Support of National Safety Council Position on Cannabis (Marijuana) and Driving
Submitted by: DRE Technical Advisory Panel (TAP)
WHEREAS, the number of states, territories, and countries legalizing medical and recreational cannabis products continues to increase; and
WHEREAS, vehicle crash fatalities continue to be one of the most frequent causes of death internationally; and
WHEREAS, drugged driving and drug-related crashes, deaths, and injuries continue to occur at an alarming rate; and
WHEREAS, successful prosecution of impaired driving incidents is a necessary component of the efforts to decrease roadway injuries and deaths; and
WHEREAS, numerous states and territories have put forth, or adopted legislation creating a per se prohibited level of Delta-9-Tetrahydrocannabinol (THC) in blood; and
WHEREAS, the rapid departure of THC from blood significantly challenges the use of forensic samples to represent the driver’s state at the time of driving; and
WHEREAS, numerous scientific studies fail to identify a threshold level of THC in blood as a basis for per se legislation. Now, therefore, be it
RESOLVED, that the International Association of Chiefs of Police joins with the National Safety Council’s Alcohol, Drugs, and Impairment Division in supporting that organization’s Position on Cannabis (Marijuana) and Driving publication , which sets forth conclusions that operating vehicles under the influence of THC increases risk of injury and death and that there is no minimum blood THC concentration below which a driver can be considered unaffected after recent consumption of cannabis products.
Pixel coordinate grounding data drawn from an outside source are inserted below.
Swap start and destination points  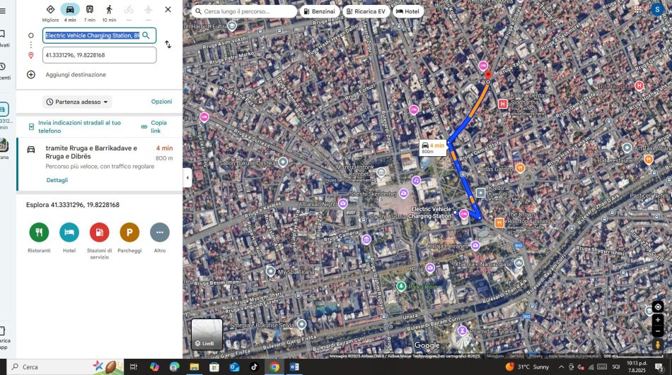[168, 44]
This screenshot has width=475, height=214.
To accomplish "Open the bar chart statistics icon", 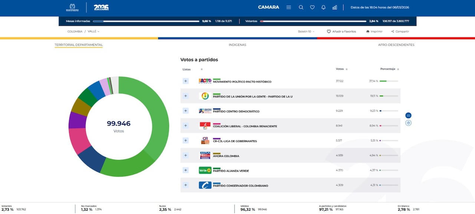I will tap(335, 7).
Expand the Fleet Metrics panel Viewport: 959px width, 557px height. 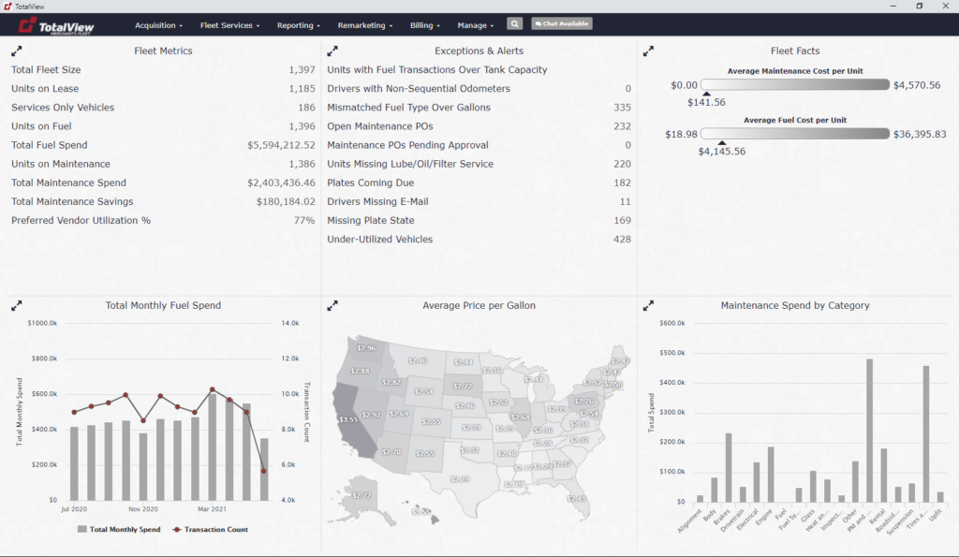point(16,51)
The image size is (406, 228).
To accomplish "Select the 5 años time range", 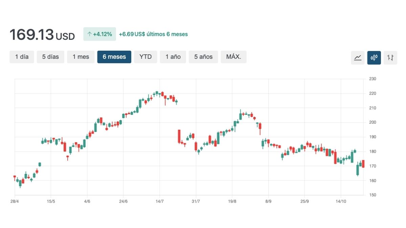I will 203,57.
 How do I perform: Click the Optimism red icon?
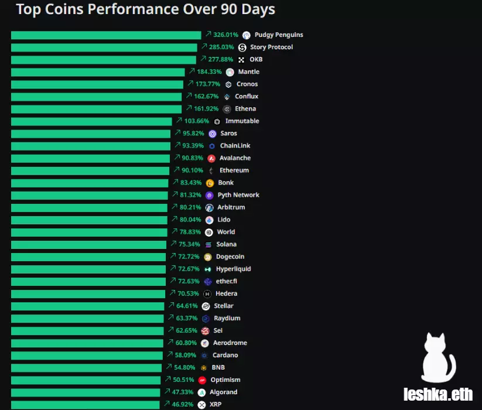click(203, 380)
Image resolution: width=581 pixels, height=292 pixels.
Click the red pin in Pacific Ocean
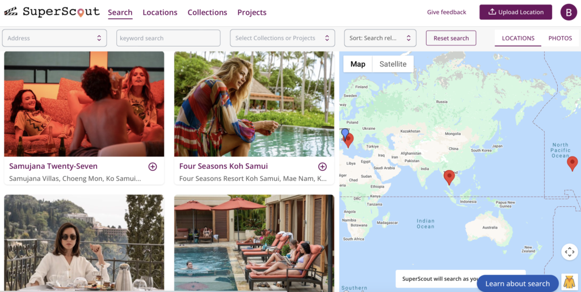(572, 163)
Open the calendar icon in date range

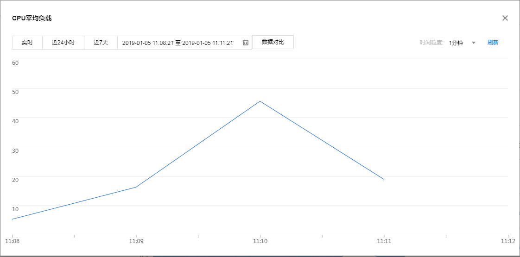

FURTHER RESOLVED, that all law enforcement officials, highway safety officials, and Drug Evaluation and Classification (DEC) Program coordinators, should take the position with their legislative and governing bodies that there is no scientific basis for the adoption of THC per se legislation; and, be it
FURTHER RESOLVED, that all law enforcement officials, highway safety officials, and DEC Program coordinators, should take the position with their legislative and governing bodies that impaired driving statutes should prohibit operating a vehicle under the influence of cannabis and public safety efforts should prioritize the expansion of law enforcement training in recognizing and articulating drug impairment in drivers.